### [Task requirements]
Return the records between the line containing "Open the Facebook" and the line containing "Action: click(35, 376)", inclusive, with every line reproduced exactly.

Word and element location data
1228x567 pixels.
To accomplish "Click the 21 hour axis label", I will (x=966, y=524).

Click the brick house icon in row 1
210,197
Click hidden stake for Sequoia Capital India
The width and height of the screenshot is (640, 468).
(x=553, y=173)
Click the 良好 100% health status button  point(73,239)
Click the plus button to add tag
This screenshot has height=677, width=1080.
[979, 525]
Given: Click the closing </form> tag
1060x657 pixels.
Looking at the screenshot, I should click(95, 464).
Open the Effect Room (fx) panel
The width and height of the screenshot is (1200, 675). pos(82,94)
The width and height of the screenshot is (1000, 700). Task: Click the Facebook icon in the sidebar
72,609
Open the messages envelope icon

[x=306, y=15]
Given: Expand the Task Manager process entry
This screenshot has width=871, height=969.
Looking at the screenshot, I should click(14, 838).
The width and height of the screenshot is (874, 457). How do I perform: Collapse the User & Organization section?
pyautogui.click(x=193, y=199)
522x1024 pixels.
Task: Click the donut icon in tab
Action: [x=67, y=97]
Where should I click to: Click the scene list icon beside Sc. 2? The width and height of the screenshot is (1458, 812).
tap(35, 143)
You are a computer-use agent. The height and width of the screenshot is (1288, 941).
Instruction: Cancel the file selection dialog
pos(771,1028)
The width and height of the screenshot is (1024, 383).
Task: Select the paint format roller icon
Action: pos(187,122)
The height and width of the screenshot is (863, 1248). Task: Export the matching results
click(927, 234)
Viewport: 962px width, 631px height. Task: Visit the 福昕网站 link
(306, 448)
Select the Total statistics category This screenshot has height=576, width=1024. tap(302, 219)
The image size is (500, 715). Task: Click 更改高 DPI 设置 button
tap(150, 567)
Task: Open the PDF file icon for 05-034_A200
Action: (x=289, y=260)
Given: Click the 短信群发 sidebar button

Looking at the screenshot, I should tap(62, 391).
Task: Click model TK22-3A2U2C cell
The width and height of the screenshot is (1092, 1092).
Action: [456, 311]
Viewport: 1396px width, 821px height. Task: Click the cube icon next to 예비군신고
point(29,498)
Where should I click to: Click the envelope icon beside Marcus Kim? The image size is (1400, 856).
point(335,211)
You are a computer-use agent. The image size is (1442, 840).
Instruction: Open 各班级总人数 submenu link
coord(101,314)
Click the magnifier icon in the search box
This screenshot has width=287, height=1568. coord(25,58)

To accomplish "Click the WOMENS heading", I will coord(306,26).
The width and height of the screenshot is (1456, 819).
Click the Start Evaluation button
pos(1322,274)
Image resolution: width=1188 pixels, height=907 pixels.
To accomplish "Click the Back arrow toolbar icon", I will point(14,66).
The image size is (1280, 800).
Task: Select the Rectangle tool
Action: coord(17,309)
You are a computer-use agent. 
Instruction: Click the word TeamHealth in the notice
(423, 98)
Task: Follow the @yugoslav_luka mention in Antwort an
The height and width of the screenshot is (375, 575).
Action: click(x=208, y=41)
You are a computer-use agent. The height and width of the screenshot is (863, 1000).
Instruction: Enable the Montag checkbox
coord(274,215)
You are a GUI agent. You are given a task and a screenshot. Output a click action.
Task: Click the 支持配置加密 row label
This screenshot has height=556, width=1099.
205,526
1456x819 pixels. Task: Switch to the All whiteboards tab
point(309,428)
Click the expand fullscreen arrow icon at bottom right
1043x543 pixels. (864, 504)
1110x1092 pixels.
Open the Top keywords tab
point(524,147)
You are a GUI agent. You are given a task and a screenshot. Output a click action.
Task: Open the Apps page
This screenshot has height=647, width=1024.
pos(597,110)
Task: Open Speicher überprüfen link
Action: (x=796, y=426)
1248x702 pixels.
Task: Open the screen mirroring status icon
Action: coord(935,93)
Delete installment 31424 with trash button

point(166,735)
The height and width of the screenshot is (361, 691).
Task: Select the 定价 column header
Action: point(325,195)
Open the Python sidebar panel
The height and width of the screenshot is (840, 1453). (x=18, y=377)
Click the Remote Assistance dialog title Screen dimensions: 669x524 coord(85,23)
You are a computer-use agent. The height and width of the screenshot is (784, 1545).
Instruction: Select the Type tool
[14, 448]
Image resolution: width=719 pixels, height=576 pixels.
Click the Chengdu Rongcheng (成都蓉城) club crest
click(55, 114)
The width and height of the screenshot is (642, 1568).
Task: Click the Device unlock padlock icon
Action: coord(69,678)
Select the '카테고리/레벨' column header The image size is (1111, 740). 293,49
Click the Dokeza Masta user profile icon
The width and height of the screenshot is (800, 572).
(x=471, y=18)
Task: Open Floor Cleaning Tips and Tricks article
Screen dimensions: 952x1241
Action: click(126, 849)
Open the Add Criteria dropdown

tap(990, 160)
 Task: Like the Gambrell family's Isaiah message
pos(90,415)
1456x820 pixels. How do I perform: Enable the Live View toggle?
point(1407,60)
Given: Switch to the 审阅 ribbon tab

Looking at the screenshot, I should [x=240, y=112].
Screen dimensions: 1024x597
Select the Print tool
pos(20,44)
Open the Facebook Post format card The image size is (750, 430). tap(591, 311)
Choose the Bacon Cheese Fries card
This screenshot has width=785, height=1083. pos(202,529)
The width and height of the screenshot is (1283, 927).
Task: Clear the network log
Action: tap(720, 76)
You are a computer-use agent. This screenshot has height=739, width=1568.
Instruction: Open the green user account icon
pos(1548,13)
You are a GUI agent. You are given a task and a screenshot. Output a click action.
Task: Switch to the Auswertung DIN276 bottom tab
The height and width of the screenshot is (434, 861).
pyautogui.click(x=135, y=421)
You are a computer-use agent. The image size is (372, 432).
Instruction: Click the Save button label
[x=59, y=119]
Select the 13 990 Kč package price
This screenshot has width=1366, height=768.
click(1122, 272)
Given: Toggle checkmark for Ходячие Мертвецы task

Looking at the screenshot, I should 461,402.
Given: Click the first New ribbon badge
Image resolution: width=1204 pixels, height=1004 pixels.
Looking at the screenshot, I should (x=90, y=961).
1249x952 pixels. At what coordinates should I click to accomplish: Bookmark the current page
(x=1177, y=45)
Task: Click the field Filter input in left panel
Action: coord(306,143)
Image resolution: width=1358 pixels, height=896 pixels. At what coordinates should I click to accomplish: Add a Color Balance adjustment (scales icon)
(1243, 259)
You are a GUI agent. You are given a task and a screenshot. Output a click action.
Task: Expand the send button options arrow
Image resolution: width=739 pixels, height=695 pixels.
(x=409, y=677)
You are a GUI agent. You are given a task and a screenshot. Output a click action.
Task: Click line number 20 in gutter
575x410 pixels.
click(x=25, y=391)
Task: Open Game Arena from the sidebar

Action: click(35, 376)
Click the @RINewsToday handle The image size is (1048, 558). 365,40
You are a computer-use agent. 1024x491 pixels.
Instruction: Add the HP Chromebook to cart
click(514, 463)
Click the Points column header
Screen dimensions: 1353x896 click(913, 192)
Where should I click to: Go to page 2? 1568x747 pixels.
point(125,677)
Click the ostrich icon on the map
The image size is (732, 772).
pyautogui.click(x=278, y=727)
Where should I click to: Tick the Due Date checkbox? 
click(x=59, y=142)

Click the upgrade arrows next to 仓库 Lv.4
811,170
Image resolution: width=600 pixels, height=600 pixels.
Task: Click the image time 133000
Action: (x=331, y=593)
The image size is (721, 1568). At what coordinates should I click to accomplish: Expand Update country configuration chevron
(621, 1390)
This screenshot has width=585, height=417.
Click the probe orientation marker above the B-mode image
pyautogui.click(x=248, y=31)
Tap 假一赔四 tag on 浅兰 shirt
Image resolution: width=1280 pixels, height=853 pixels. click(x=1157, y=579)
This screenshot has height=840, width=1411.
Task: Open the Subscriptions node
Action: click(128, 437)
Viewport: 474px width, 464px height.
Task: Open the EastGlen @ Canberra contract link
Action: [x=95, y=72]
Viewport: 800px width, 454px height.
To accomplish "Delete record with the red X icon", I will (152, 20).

### [Task response]
Open the Facebook Post format card The image size is (750, 430). tap(591, 311)
Choose the Bacon Cheese Fries card
This screenshot has width=785, height=1083. pos(202,529)
The width and height of the screenshot is (1283, 927).
Task: Clear the network log
Action: tap(720, 76)
You are a computer-use agent. This screenshot has height=739, width=1568.
Instruction: Open the green user account icon
pos(1548,13)
You are a GUI agent. You are given a task and a screenshot. Output a click action.
Task: Switch to the Auswertung DIN276 bottom tab
The height and width of the screenshot is (434, 861).
pyautogui.click(x=135, y=421)
You are a computer-use agent. The image size is (372, 432).
Instruction: Click the Save button label
[x=59, y=119]
Select the 13 990 Kč package price
This screenshot has width=1366, height=768.
click(1122, 272)
Given: Toggle checkmark for Ходячие Мертвецы task

Looking at the screenshot, I should 461,402.
Given: Click the first New ribbon badge
Image resolution: width=1204 pixels, height=1004 pixels.
Looking at the screenshot, I should (x=90, y=961).
1249x952 pixels. At what coordinates should I click to accomplish: Bookmark the current page
(x=1177, y=45)
Task: Click the field Filter input in left panel
Action: coord(306,143)
Image resolution: width=1358 pixels, height=896 pixels. At what coordinates should I click to accomplish: Add a Color Balance adjustment (scales icon)
(1243, 259)
You are a GUI agent. You are given a task and a screenshot. Output a click action.
Task: Expand the send button options arrow
Image resolution: width=739 pixels, height=695 pixels.
(x=409, y=677)
You are a GUI agent. You are given a task and a screenshot. Output a click action.
Task: Click line number 20 in gutter
575x410 pixels.
click(x=25, y=391)
Task: Open Game Arena from the sidebar

Action: click(35, 376)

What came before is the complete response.